** Opening RECORDS FOR PROCESSING block **
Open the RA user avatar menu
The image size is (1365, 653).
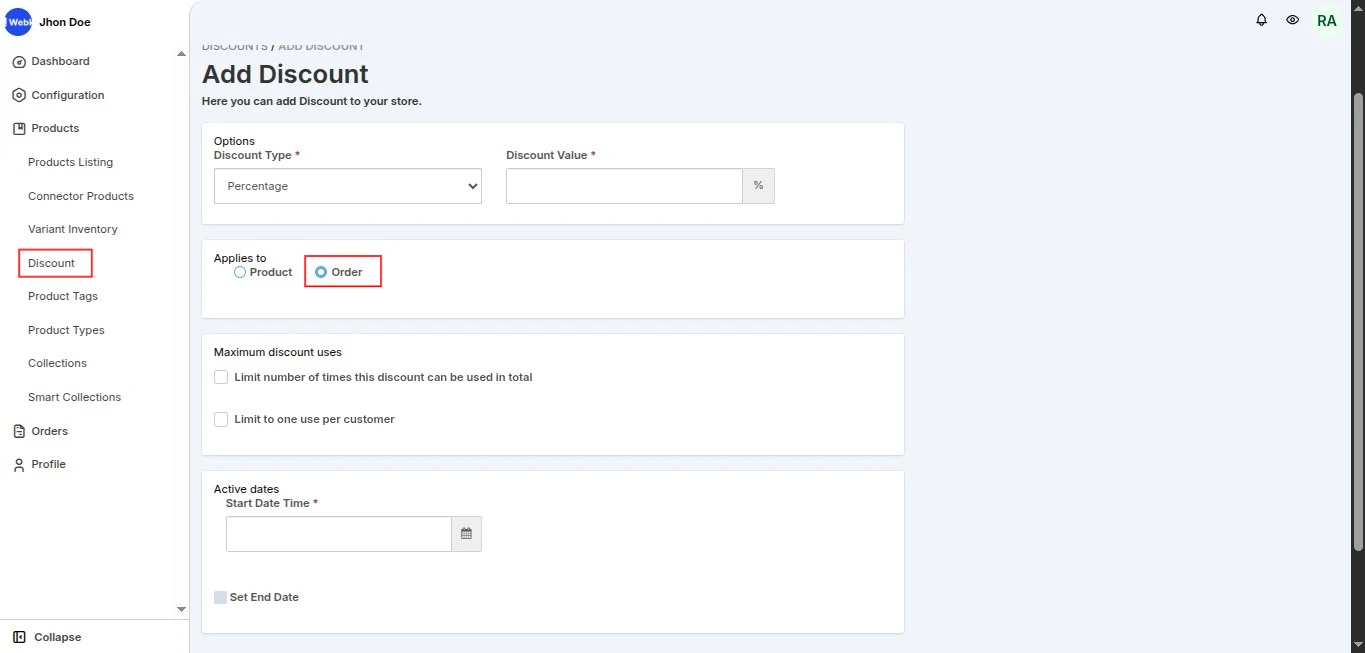1326,20
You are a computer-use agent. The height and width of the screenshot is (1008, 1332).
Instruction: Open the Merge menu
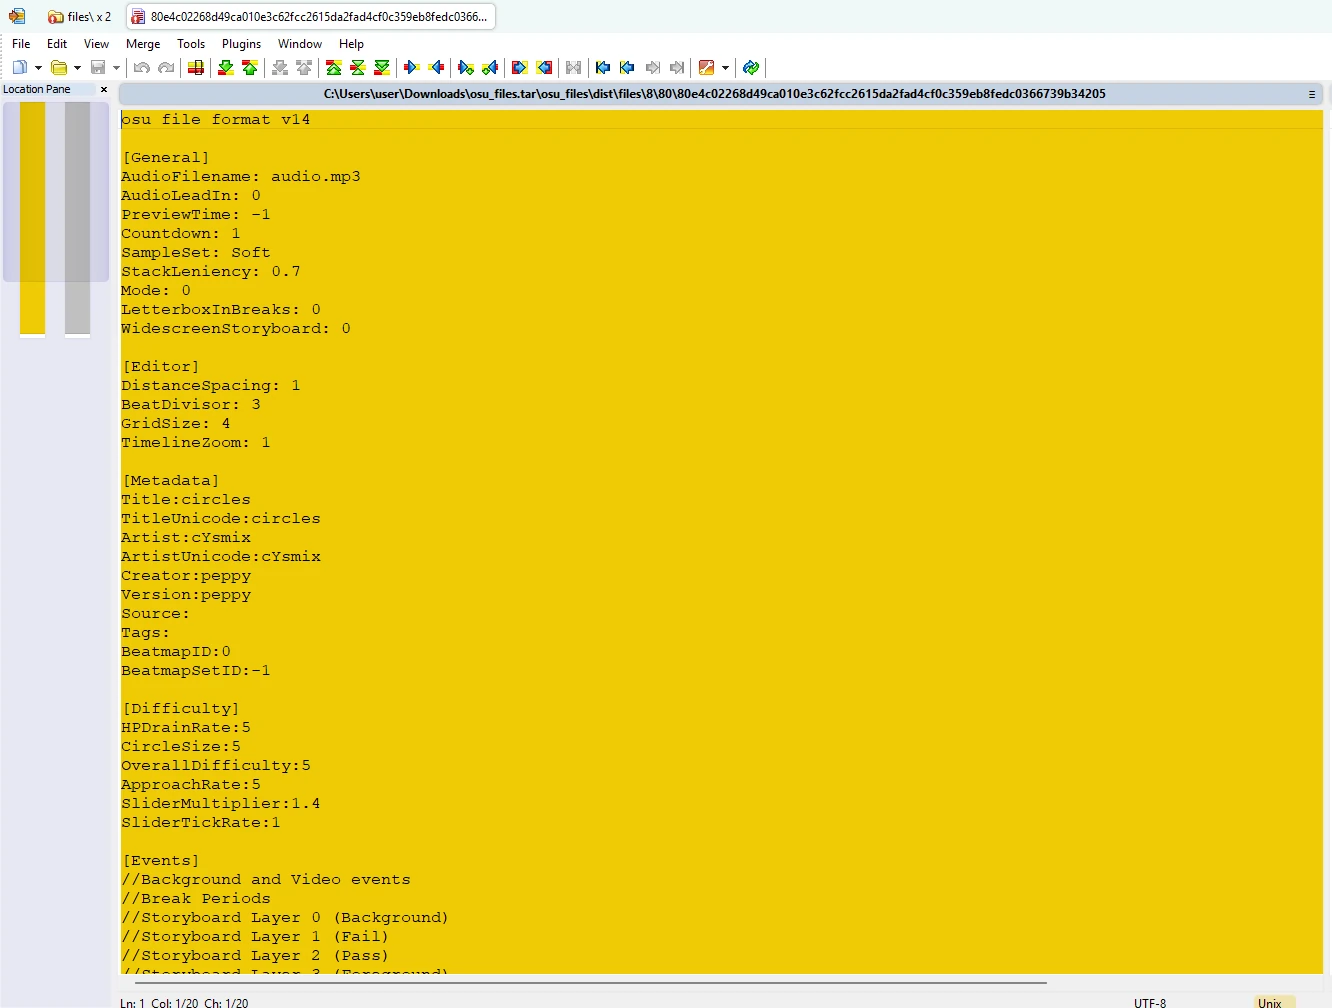(x=143, y=44)
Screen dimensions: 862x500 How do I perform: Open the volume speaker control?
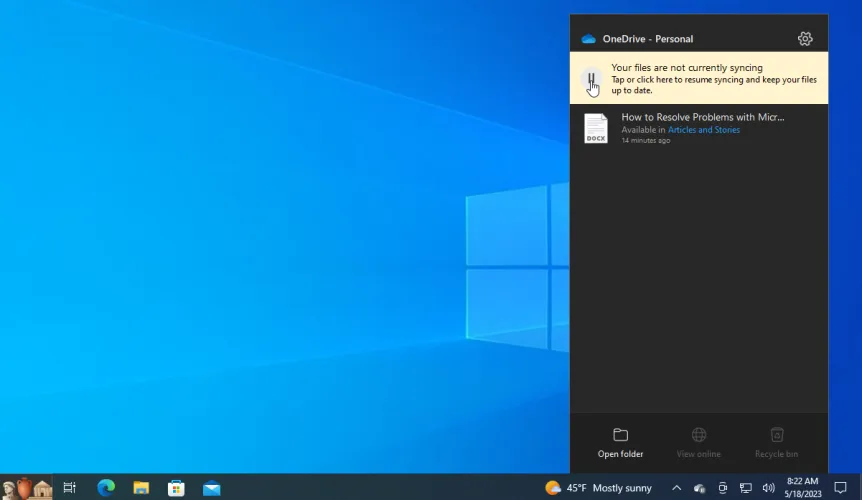(x=768, y=488)
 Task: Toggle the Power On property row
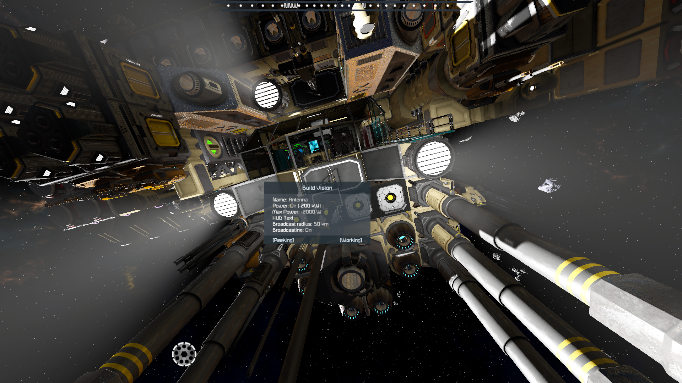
** Closing RECORDS FOR PROCESSING block **
DIRECTIONS FOR THIS TASK. No pictures should appear in the copy, and each record above is to be returned exactly.

EXERCISE RESPONSE.
Open the RA user avatar menu
The image size is (1365, 653).
1326,20
You are a computer-use agent. The height and width of the screenshot is (1008, 1332).
Instruction: Open the Merge menu
(x=143, y=44)
Screen dimensions: 862x500 How do I perform: Open the volume speaker control?
(x=768, y=488)
 Task: Toggle the Power On property row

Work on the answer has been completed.